Items from a data source
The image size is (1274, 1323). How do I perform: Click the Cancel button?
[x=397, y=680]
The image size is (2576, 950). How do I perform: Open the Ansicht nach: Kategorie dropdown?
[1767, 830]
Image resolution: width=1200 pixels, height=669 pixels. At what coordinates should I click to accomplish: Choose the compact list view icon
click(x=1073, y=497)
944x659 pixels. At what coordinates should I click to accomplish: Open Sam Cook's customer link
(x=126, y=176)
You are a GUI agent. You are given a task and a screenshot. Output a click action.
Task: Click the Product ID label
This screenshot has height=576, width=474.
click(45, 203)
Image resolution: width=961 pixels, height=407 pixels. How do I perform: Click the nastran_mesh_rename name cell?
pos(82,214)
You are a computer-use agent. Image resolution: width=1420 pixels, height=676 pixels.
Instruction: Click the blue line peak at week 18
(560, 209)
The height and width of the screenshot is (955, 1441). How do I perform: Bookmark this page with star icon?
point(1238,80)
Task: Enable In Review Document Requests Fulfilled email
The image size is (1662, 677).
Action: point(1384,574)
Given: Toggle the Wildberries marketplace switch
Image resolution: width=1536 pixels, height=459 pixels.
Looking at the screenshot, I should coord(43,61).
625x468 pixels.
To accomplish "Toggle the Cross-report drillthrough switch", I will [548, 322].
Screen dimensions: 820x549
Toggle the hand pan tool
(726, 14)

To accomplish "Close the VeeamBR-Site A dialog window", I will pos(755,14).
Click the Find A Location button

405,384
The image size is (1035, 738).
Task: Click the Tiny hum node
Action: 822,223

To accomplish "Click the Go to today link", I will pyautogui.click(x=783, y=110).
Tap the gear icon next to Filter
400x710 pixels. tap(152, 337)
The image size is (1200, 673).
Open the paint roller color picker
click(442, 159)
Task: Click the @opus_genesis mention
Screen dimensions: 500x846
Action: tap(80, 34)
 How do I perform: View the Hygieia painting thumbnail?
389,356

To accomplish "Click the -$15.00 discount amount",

--- TASK TO COMPLETE ---
Return, word for word, the lines from the one containing "Screen dimensions: 500x846" through the end of the data above, both ends included, and nothing else.

--- FINISHED TASK ---
Screen dimensions: 500x846
Action: tap(80, 34)
 How do I perform: View the Hygieia painting thumbnail?
389,356

To accomplish "Click the -$15.00 discount amount",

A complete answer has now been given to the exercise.